▶ **WORK TO DO**:
1/ In the passage on operating system memory and storage requirements, which mobile phone was the first able to connect to the Internet, and in what year was it launched?
2/ Extend the passage on operating system memory and storage requirements, picking up after its final line.

▶ **PASSAGE SHOWN**:
+--
Part 2: Computer Operating System Requirements for Memory (RAM) and Hard Drive Storage Capacity
The near-exponential rise in maximum Internet connection speeds of the past 30 years is only a part of the picture of how the technology that underpins the web-browsing experience has changed. At the same time, the capabilities of the hardware available for people to use to browse have vastly increased. As a result, operating systems and the web browsers that serve as the interface between them and the web itself have become ever more demanding of that hardware, extending their own functionality significantly, facilitated by the increased abilities of typical end-users’ computers.
At the time of the launch of the World Wide Web in 1993, the adoption of mobile phones was in its infancy still. There were very few users at all in the UK, and those that were in private hands were entirely incapable of connecting to the Internet; they were just wireless telephones. In fact, it was not before the launch of the Nokia 9000 Communicator in 1996 that any mobile phone could connect to the Internet, and it was too expensive a product to have mass commercial appeal. Smartphones did not begin to get used by most businesspeople until after 2002; and it was arguably only with the launch of the first-generation iPhone by Apple in 2007 that the trend to accessing the Internet from mobile phones began to take root among consumers.
Before the iPhone, in the overwhelming majority of cases, a computer was a prerequisite for households wanting to connect to the Internet. For most people, this was either an IBM-compatible Personal Computer (usually abbreviated to PC) or an Apple Macintosh (commonly known as a Mac).
Throughout the 1990s, 2000s and 2010s, by far the most widely used operating system for PCs has been some version of Microsoft Windows. We have therefore adopted Windows as the main focus of our case study here.
In May 1990, singer Morrisey released his rather terrifying-sounding single November Spawned a Monster, which spent two weeks in the UK Top 20 before sinking like a stone and vanishing from the Top 40 in its third week of release. We don’t think he was referring to Windows, although the first version was in fact released in the month of November, in 1985. Still, since those early days, Windows has grown and grown until it has become, well, somewhat frighteningly colossal. So there are seeming parallels all the same.
We have reviewed the hardware system requirements of successive versions of this OS since the launch of the World Wide Web, and it shows that the latest version, Windows 11, uses far more system resources than would have been available at any price back in 1993.
Windows 3.1 (1992) and Windows 3.11 (1993)
+--
▶ **SUPPLIED INFORMATION**:
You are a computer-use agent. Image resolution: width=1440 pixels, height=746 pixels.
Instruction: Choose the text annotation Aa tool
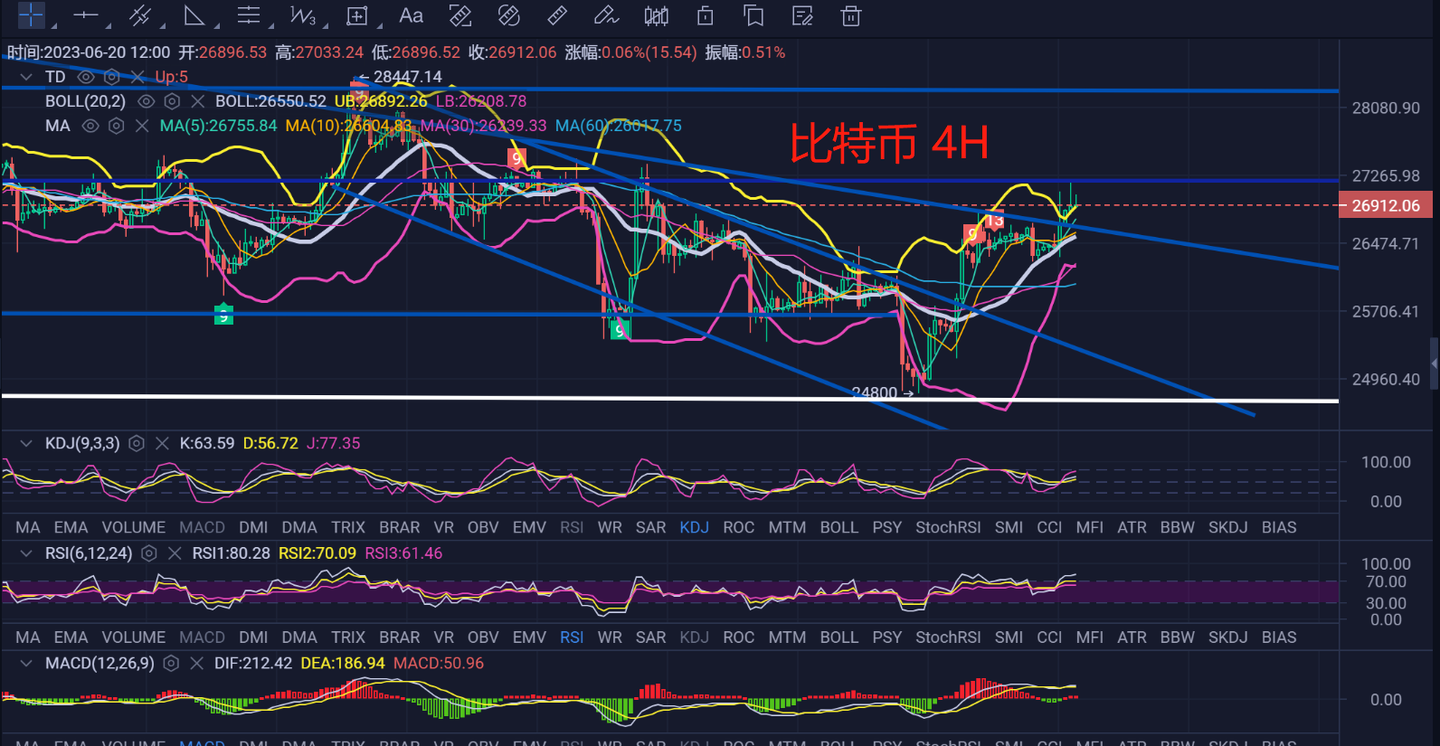410,15
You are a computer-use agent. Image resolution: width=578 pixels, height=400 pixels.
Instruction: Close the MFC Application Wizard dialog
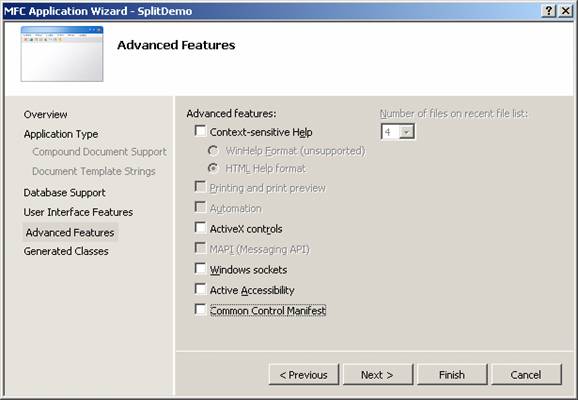coord(565,11)
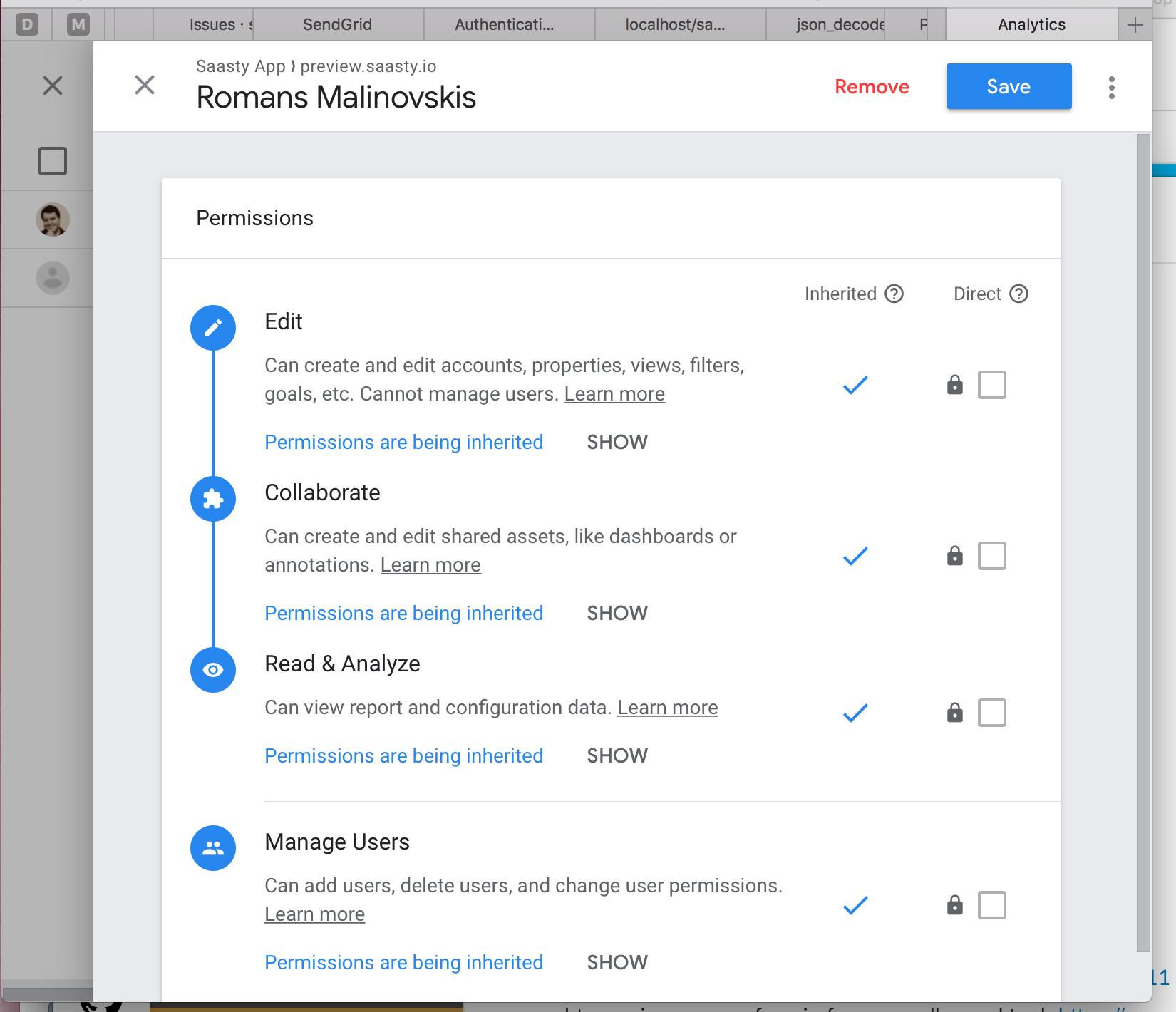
+--
▶ **ANSWER SET**:
1/ The Nokia 9000 Communicator, launched in 1996.

2/
At the start of 1993, the standard operating system for PCs was still Windows 3.1. This required 2 Mb of Random Access Memory (RAM), and a hard drive with a capacity of 8 Mb.
That year, Windows 3.11 was launched, increasing the RAM requirement to 3 Mb and the hard drive space requirement to 14 Mb.
Both Windows 3.1 and Windows 3.11 had to be used in combination with MS-DOS, whose primitive-looking command line prompt took on the role of allowing functions such as the formatting of the then-standard 1.44 Mb floppy disk drives and the installation of programs from them.
Windows 95 (1995)
With the launch of Windows 95 in 1995, the RAM requirement further increased to 4 Mb and the hard drive space requirement more than doubled to 35 Mb, earning it a reputation as ‘bloatware’ in PC user circles, since it now required almost four times as much drive space as Windows 3.1 had done.
Windows 95 was plagued with reliability problems from the time of its launch, with users frequently encountering hard crashes accompanied by messages of 'Fatal Exception at.... [memory address]', leading to a need to completely reboot the operating system. Some such issues were linked to the way Windows 95 interfaced with the then-popular IBM Cyrix processors, a budget-friendly alternative to Intel Pentium processors, which were offputtingly premium-priced although recommended.
In spite of its reliability problems, Windows 95 was an attractive consumer proposition in other respects, as it was an all-singing, all-dancing operating system by the standards of its time. For the first time in the history of Windows, it was no longer necessary to use the user-hostile command-line prompt in MS DOS for core file-handling operations; and an integral CD audio player interfaced with the CD-Rom drives then typically fitted to new desktop and laptop computers, allowing users to listen to their favourite music while working or while playing games.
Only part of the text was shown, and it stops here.